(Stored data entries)
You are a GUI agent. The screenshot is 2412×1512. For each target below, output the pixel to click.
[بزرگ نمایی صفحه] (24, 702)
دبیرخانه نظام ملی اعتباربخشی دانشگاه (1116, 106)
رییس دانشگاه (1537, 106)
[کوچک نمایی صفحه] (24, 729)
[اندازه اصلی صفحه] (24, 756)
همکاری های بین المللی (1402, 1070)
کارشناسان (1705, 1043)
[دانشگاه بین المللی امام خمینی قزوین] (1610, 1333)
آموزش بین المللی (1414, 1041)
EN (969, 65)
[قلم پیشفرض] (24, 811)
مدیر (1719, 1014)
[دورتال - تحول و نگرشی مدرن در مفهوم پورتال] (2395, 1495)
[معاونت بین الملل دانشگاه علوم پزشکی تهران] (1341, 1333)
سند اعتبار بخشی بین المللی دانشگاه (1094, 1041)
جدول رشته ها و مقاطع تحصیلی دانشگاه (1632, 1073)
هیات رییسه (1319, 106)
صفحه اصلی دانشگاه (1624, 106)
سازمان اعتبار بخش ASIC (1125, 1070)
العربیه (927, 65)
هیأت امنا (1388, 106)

● Directions: The answer is the line with "آموزش بین المللی (1414, 1041)" plus every line after it to the last line of the entries above, copied exactly and with no other lines.

● Reply to the task:
آموزش بین المللی (1414, 1041)
EN (969, 65)
[قلم پیشفرض] (24, 811)
مدیر (1719, 1014)
[دورتال - تحول و نگرشی مدرن در مفهوم پورتال] (2395, 1495)
[معاونت بین الملل دانشگاه علوم پزشکی تهران] (1341, 1333)
سند اعتبار بخشی بین المللی دانشگاه (1094, 1041)
جدول رشته ها و مقاطع تحصیلی دانشگاه (1632, 1073)
هیات رییسه (1319, 106)
صفحه اصلی دانشگاه (1624, 106)
سازمان اعتبار بخش ASIC (1125, 1070)
العربیه (927, 65)
هیأت امنا (1388, 106)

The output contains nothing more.